The man is not the figure of pure black animal menace that Jadine perceives him to be. The revelation that he has been watching her sleep over the past weeks as he hides in the house shows that he is deeply attracted to her, despite his violent and cruel actions toward her. He has also been ashamed of his animal smell, which displays his own insecurities when he stops watching Jadine sleep at night. In light of this fact, his question of how many sexual favors Jadine had to perform to get ahead is a clear indication of the depth of his self-hatred. He asks Jadine this question because he is frustrated with how much easier it seems for a black woman to get ahead in the white, civilized world. The man lacks power in this world. Throughout the novel, the man is given power by his closeness to authentic black culture, but he is also trapped by this closeness and unable to adapt to the broader, white-dominated world.

The introduction of Gideon and of Thérèse presents another perspective on the life of the house. Unlike the other characters, they have an entirely different view of the members of the household. Sydney and Ondine look down on them because they are less civilized, and this opinion is very obvious when they call Gideon “Yardman” and Thérèse “Mary.” Gideon and Thérèse provide another level of commentary, and their priorities are very different from the others. The “chocolate-eater,” as they call the man, is the protagonist of the story that Thérèse narrates. In her mind the world revolves around him and his relationship to the mysterious and beautiful Jadine. Ondine and Sydney, as domesticated blacks, are known quantities, and thus uninteresting. As for the whites, she cares as much about them as they do about her, which is to say not at all. Neither party in that relationship has bothered to learn the other’s names. While Ondine and Sydney represent the experience of American blacks, in which whites play an inevitable and prominent role, for the island blacks, the whites are simply outsiders who pass through and present nothing of significance.
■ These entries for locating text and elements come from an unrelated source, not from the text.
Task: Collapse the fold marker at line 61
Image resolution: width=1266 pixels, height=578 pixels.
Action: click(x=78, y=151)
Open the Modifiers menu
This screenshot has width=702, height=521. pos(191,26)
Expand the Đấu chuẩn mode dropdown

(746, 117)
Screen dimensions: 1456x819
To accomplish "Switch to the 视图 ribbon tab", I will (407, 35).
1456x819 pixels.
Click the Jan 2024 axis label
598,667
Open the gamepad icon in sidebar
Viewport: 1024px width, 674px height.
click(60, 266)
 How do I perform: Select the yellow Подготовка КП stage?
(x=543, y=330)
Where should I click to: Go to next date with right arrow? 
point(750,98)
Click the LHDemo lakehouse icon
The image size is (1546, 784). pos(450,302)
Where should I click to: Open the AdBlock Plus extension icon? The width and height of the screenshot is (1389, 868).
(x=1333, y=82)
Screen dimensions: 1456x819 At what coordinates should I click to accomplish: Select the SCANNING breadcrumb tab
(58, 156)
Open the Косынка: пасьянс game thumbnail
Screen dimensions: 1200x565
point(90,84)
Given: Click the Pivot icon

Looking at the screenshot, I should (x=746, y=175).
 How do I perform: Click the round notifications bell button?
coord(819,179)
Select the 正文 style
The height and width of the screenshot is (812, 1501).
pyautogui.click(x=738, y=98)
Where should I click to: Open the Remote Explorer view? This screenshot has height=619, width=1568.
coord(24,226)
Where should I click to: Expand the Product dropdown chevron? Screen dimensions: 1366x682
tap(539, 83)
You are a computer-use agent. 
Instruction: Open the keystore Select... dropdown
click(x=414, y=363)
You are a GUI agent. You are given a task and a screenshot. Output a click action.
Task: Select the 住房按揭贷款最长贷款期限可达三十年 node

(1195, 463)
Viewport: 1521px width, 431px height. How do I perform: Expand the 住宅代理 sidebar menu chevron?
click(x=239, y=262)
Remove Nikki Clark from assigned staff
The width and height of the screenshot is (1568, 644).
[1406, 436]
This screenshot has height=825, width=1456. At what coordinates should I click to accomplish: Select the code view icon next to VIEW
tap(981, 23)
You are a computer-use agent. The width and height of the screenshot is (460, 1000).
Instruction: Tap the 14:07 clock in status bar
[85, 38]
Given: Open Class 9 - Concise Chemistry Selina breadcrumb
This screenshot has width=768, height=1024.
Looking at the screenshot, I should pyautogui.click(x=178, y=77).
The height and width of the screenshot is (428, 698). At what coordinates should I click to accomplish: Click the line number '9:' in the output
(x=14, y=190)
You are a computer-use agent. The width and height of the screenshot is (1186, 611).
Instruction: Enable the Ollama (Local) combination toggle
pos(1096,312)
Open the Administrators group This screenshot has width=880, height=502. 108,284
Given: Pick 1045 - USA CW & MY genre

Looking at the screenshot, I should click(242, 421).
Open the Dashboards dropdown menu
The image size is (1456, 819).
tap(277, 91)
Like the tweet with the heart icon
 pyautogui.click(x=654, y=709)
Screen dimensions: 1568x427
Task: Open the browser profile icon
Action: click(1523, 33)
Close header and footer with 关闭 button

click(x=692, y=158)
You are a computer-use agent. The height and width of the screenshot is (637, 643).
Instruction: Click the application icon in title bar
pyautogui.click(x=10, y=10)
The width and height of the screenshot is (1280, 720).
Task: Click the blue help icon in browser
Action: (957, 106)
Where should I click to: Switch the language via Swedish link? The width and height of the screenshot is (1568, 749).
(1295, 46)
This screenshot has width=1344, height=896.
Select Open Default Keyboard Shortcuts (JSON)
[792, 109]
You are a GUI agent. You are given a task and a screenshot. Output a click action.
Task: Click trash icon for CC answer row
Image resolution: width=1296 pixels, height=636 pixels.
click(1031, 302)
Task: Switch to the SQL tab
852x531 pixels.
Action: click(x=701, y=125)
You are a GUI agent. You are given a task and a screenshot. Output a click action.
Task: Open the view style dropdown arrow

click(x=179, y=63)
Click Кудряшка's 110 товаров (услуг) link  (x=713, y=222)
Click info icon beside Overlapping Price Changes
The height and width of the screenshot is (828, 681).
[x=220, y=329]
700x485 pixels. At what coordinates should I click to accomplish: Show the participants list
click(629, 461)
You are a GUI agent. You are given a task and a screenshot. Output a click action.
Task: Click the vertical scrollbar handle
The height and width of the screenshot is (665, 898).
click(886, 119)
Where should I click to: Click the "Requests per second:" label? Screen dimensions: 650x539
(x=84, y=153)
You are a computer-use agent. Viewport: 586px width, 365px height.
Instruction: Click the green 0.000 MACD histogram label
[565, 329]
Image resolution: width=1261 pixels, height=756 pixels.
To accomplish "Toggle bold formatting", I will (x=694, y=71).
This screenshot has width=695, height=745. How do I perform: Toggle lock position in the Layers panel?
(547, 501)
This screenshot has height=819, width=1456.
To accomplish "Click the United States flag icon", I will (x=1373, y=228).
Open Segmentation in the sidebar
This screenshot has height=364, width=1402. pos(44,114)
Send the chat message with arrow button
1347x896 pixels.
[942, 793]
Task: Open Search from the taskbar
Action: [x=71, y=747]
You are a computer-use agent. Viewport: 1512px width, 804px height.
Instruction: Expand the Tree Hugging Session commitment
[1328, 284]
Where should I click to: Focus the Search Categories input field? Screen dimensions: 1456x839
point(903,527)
The characters’ various nicknames for one another emphasize the importance of identity. A name is an indicator of relationship and of place. On one hand, the people of the house all call the women who come with Gideon “Mary” because everyone on Queen of France has “Mary” in her name. (They are all equally vaguely Catholic.) Gideon is called “Yardman” because that is what a person from the island who does work is called. Aside from the tasks he performs, he is unimportant. On the other hand, Thérèse does not know Sydney’s, Ondine’s, or the Streets’ real names, because aside from the jobs they provide, the Americans do not play any role in her life. Jadine’s nickname “the Copper Venus” indicates her problematic relationship with race. She wants to be perceived as authentically black, but she also desires to be valued for her self and not just her race. This name perfectly captures that contradiction: “Copper” is intended as a compliment because it is not black but also because the color is more exotic than just white. Her name both insists that she is black and also that she is not black enough to be threatening. The nicknames indicate the characters’ perceived identities of one another. These identities are only based on outward appearances, not on the characters’ closeness with each other.